** PROBLEM TO WORK ON **
With both ends included, repeat exactly the lines of the entries below from the one containing "Open the All Files type dropdown" down to the one containing "entry in deviceTypes", and no others.

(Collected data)
• • •

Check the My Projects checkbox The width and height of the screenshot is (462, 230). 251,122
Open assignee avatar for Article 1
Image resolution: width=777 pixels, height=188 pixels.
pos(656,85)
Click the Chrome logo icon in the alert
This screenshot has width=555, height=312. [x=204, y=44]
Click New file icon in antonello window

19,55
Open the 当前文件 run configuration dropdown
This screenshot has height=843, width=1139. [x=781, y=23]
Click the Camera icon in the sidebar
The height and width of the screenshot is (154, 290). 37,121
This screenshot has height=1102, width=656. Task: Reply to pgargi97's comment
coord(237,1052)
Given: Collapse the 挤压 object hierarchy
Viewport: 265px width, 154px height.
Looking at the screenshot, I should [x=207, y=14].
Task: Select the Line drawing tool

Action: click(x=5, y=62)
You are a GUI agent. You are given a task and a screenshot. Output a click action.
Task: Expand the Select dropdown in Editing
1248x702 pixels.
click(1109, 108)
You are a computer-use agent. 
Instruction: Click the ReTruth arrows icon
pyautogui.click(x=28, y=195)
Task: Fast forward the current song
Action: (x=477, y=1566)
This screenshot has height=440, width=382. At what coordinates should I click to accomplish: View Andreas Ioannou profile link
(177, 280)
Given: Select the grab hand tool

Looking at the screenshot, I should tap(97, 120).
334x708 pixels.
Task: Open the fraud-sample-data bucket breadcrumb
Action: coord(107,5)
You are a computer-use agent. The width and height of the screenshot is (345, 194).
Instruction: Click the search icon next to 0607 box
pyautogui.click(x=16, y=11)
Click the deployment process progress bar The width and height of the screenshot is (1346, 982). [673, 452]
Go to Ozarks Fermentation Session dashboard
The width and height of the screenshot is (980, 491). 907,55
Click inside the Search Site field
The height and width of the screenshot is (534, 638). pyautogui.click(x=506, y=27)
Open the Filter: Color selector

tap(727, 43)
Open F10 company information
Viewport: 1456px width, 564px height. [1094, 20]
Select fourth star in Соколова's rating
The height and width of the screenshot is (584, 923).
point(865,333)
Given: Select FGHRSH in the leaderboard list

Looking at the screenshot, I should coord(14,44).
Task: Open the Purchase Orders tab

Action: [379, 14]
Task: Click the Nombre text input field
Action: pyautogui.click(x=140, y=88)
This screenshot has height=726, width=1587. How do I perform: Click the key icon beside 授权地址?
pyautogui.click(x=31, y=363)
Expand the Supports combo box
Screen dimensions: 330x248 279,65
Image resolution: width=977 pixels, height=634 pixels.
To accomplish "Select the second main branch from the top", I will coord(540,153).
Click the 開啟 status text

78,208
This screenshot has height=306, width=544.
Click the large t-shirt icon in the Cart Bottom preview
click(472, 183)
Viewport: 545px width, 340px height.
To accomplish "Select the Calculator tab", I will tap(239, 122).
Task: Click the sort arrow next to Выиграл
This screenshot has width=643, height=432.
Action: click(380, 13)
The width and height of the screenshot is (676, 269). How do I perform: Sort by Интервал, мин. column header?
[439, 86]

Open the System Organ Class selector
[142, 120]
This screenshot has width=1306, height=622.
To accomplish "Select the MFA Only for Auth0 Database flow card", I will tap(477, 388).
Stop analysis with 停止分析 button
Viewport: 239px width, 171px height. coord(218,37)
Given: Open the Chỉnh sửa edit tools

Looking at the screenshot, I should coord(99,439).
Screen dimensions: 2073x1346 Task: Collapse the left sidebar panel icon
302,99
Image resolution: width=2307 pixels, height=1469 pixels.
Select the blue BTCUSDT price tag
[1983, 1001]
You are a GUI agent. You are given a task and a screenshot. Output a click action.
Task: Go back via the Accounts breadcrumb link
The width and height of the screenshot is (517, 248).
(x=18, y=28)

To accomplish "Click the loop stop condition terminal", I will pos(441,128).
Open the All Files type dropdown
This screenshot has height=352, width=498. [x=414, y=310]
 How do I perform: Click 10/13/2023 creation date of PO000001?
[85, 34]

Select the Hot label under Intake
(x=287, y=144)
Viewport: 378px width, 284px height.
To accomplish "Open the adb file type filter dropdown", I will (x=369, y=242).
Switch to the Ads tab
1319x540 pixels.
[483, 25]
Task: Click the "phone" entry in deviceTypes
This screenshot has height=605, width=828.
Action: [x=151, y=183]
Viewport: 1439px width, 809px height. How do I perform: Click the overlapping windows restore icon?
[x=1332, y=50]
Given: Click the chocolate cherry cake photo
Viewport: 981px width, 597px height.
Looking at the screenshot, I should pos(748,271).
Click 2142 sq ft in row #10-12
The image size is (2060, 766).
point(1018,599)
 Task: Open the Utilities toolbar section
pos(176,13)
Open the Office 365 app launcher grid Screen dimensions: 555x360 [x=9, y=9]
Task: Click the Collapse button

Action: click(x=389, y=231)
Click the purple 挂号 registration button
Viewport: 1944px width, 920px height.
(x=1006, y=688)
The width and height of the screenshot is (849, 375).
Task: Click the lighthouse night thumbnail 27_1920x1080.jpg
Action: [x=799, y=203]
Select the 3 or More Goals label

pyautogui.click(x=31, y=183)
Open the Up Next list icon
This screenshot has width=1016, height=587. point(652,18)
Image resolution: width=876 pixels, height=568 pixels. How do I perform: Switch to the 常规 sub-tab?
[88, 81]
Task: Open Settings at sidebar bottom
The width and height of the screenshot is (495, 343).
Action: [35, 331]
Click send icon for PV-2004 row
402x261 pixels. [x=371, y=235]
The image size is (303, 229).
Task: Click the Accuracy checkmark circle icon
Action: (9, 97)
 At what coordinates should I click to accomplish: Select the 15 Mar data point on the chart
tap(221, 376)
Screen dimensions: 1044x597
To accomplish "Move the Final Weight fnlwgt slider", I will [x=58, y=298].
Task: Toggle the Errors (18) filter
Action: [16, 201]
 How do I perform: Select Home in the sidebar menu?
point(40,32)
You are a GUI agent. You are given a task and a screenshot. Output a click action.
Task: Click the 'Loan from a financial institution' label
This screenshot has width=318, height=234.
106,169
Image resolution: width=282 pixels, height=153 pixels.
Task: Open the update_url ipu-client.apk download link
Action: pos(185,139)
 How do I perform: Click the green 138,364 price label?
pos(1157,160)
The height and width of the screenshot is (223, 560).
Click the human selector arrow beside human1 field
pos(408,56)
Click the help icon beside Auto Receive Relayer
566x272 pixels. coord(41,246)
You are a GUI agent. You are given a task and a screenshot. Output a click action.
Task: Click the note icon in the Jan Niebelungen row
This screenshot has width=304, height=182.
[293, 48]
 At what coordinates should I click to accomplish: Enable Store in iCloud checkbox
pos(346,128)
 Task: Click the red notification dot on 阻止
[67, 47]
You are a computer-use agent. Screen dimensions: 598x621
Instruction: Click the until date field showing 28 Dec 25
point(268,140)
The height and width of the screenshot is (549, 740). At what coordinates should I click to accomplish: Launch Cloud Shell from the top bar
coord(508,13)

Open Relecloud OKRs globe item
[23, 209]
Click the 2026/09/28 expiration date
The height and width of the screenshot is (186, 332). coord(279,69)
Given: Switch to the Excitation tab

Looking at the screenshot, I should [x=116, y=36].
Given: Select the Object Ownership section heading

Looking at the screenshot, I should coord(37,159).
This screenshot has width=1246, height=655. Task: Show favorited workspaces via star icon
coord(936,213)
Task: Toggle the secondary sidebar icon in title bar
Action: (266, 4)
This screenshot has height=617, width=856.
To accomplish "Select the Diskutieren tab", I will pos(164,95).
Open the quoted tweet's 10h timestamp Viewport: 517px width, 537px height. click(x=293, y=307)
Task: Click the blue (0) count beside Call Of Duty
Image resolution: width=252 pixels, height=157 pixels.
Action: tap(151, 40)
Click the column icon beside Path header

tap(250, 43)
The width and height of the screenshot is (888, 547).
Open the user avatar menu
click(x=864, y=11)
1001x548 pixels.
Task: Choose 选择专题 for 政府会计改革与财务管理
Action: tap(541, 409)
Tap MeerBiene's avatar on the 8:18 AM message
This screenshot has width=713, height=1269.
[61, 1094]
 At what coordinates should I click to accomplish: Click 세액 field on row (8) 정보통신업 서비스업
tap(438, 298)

• • •

** EXERCISE ANSWER **
Open the All Files type dropdown
This screenshot has height=352, width=498. [x=414, y=310]
 How do I perform: Click 10/13/2023 creation date of PO000001?
[85, 34]

Select the Hot label under Intake
(x=287, y=144)
Viewport: 378px width, 284px height.
To accomplish "Open the adb file type filter dropdown", I will (x=369, y=242).
Switch to the Ads tab
1319x540 pixels.
[483, 25]
Task: Click the "phone" entry in deviceTypes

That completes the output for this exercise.